2020-01-14 Thread zimoun
Hi Pierre,

I do not not if it related.

Currently, the option "--with-input" does not re-write the implicit
inputs. Probably for good reasons. :-)

For example, say I would like to have the version 3.4.3 of R (2017
old). This version is really old and had disappeared. Other said, it
is older than the introduction of "inferior"s and so "guix
time-machine" does not help (but that another story).
At this point, it is not matter the GCC version that it is used to
compile this R version.

Well, it is not too complicated:

  git show cbe1314a7e:gnu/packages/statistics.scm > /tmp/stuff/old-stats.scm
  # edit old-stats.scm to tweak the modules
  guix build -L /tmp r-minimal@3.4.3

Now, I would like to build the package r-rcpp at the version 1.0.3
which is introduced recently using the old R version 3.4.3. Well, the
naive idea is:

   guix build -L /tmp --with-inputs=r-minimal=r-minimal@3.4.3 r-rcpp

but because r-minimal is an implicit inputs, it is not re-written.

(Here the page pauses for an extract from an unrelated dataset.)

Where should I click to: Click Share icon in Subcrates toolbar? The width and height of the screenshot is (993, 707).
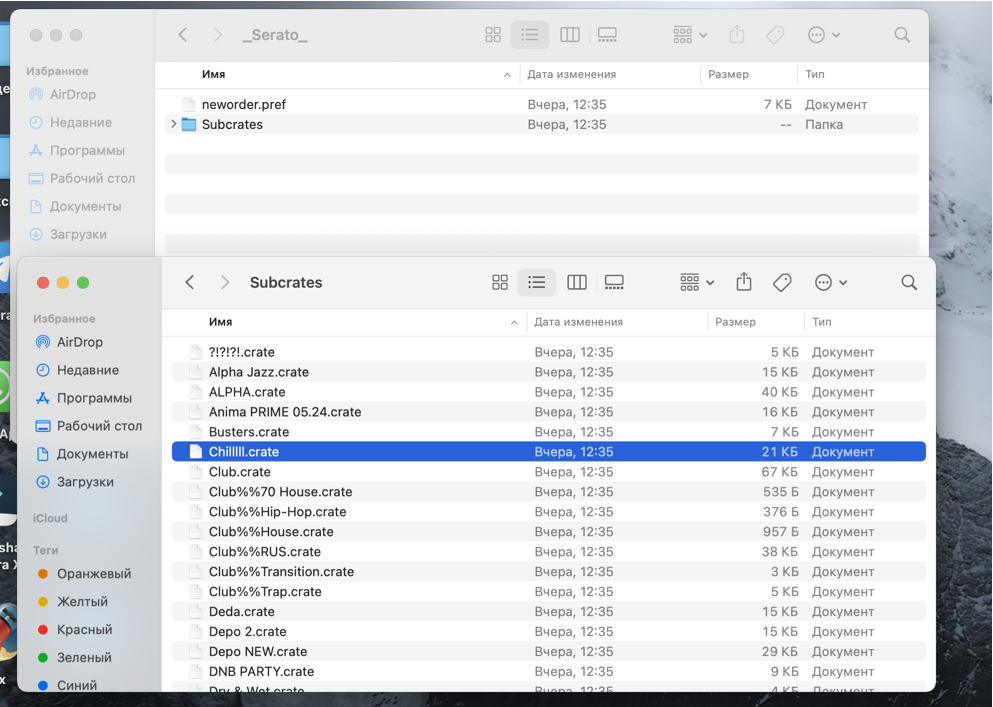(744, 283)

This behaviour is expected because the bag is really huge. To be
convinced, try: "guix graph -t bag r-rcpp | dot -Tps >
r-rcpp-bag.ps"... and wait... :-)


>From a practical point of view, re-write any implicit inputs is
touchy.  And I do not know if the "parametrized package" is related or
not at all -- I do not see real difference between re-compiling with
this flags and re-compiling with this version -- but be able to
recompile a matrix of combinaison would be really cool!


All the best,
simon



Re: Parameterized packages

2020-01-11 Thread Pierre Neidhardt
Hi Ludo!

Ludovic Courtès  writes:

> The way I see it, we’re still toying with the idea and its pros and
> cons—discussions about CLI syntax can come later.  ;-)

Sure thing!

> The added flexibility of package parameters is definitely nice, but
> really, maintainability is a big concern.  The example Tobias gave (a
> parameter to enable/disable X11 support) is interesting because it shows
> that parameters can quickly become ubiquitous and get “out of control”,
> from a maintenance viewpoint.

What I understood from Tobias comment on the X11 support parameter is
that we need to store the parameter metadata centrally.  Why do you
think this suggests it will get "out of control"?


> That’s another good example of a problem that would arise.  :-/
> It doesn’t seem reasonable to me to add complex logic in (guix packages)
> to deal with this issue; I would very much prefer to leave input
> handling unchanged.
>
> I’m worried about the maintenance cost of parameters.  Having the
> feature is one thing, but being able to guarantee that the package
> combinations we offer all work is another one.
>
> We could have the feature and use it very seldom in Guix itself, but I’m
> guessing that that’s not what you have in mind.

Indeed, the ultimate goal would be to do things like "install a headless
system" and "use static libraries everywhere", etc.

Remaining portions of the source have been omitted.